Может быть, я полностью опущу эту часть. Думаю, я готова солгать, чтобы защитить свою мать. Думаю, я готова скрыть правду от общественности в интересах счастья и душевного покоя человека, которого очень люблю.
Я не знаю, что мне делать. Но уверена, что буду руководствоваться тем, что, по моему мнению, будет лучше для моей матери. И если это произойдет в ущерб моей честности и прямоте, что ж, я согласна. Абсолютно согласна.

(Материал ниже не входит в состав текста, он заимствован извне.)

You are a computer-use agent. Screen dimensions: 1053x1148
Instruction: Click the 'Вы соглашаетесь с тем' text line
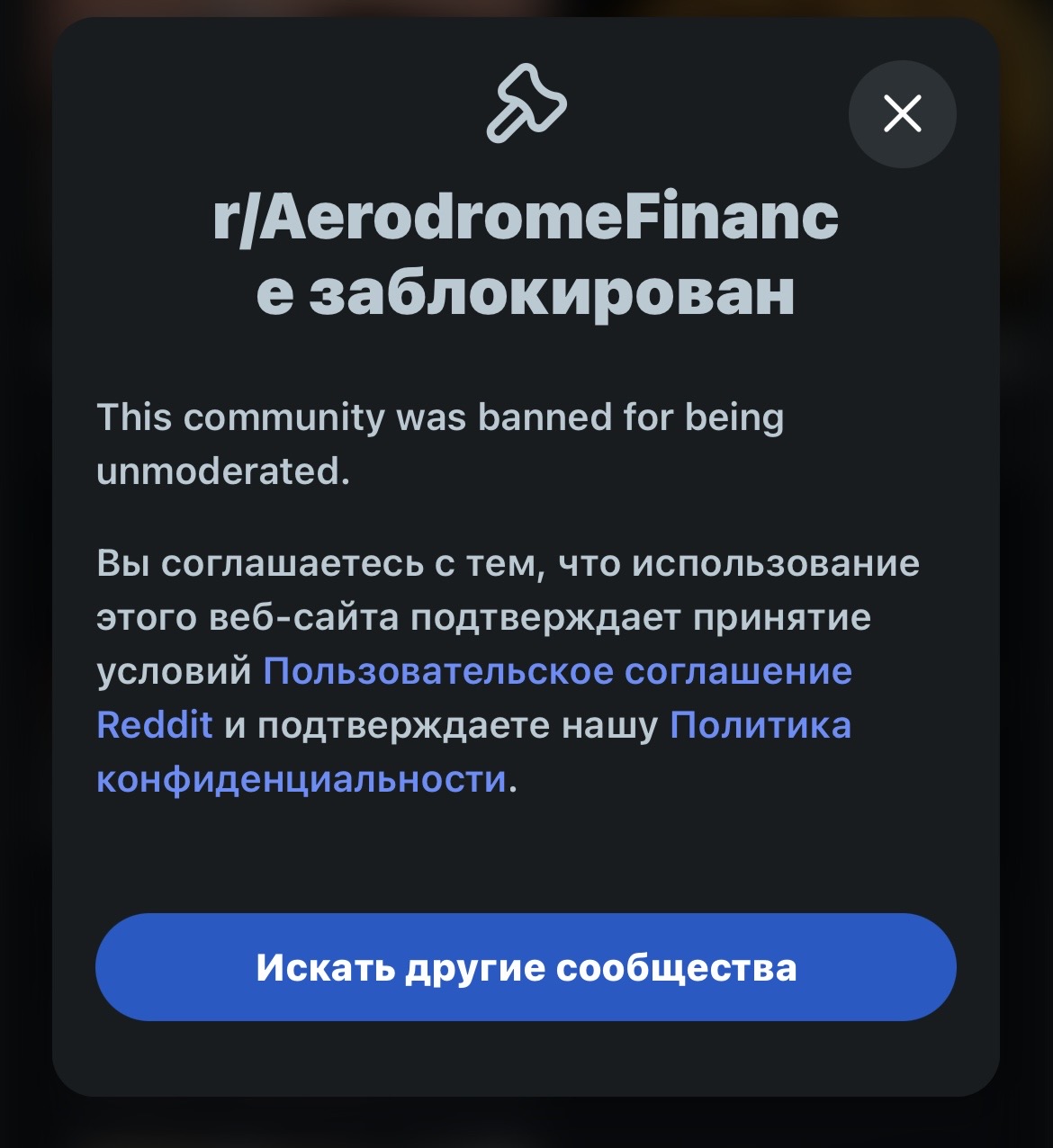click(320, 564)
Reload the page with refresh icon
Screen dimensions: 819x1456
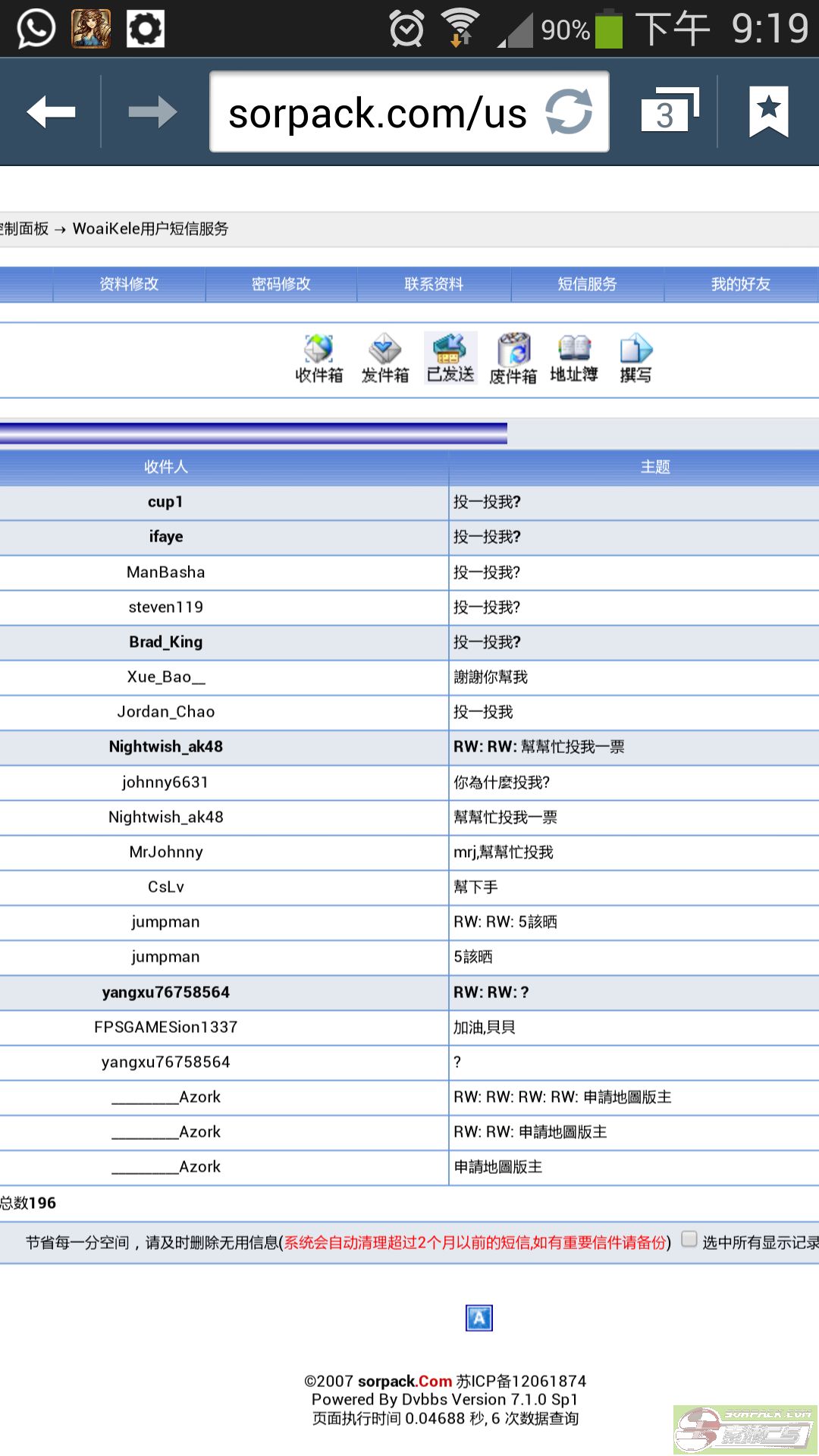[x=569, y=112]
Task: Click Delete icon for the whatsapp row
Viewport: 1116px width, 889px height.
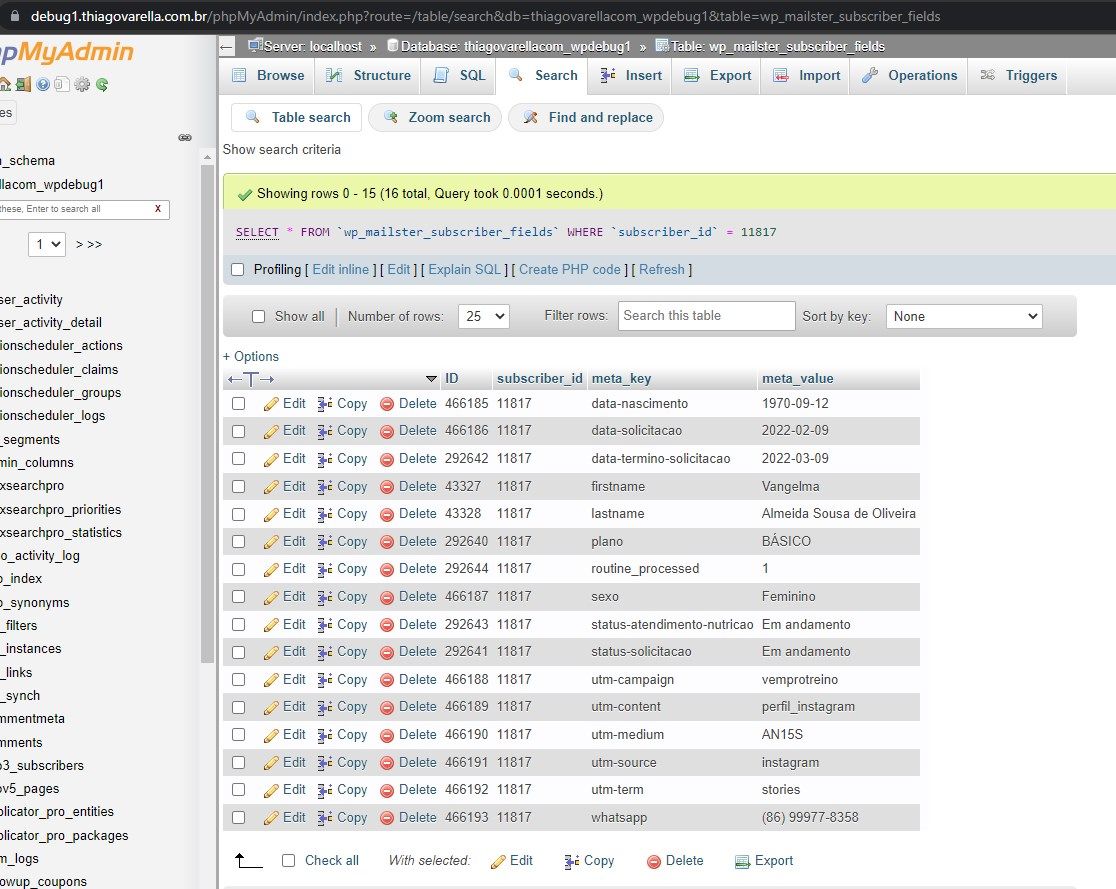Action: tap(387, 817)
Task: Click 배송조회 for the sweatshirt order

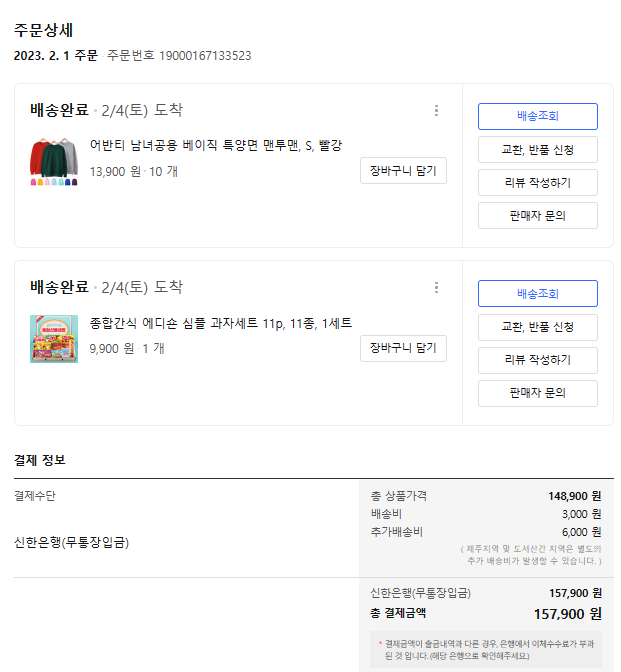Action: 537,117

– Думаю, мне просто очень повезло найти такого спутника жизни, как твой отец, – говорит моя мама. – Найти такую родственную душу.
Личная жизнь каждого человека, стоит лишь копнуть чуть поглубже, оригинальна, интересна, полна нюансов и не поддается простому определению.
И, может быть, однажды я найду кого-нибудь, кого полюблю так, как Эвелин любила Селию. Или, может быть, я просто найду кого-нибудь, кого полюблю так, как мои родители любили друг друга. Знать, что нужно искать это, знать, что любовь бывает разной, – на данный момент мне достаточно.
Я все еще многого не знаю о своем отце. Может быть, он был геем. Может быть, он считал себя натуралом, но влюбленным в одного мужчину. Может быть, он был бисексуалом. Или кем-то еще. Но на самом деле это не имеет значения, вот в чем дело.
Он любил меня.
И он любил мою маму.
И что бы я ни узнала о нем сейчас, главное не изменится.
Таксист высаживает нас перед моим крыльцом, и я хватаю мамину сумку. Мы с ней входим в квартиру.
Мама предлагает приготовить на ужин свой знаменитый кукурузный чаудер, но, увидев, что в холодильнике у меня почти ничего нет, соглашается заказать пиццу.
Когда приносят еду, она спрашивает, не хочу ли я посмотреть фильм с Эвелин Хьюго, и я почти смеюсь, прежде чем понимаю, что она серьезно.
– Мне не терпелось посмотреть «Все для нас» с тех пор, как ты сказала, что берешь у нее интервью.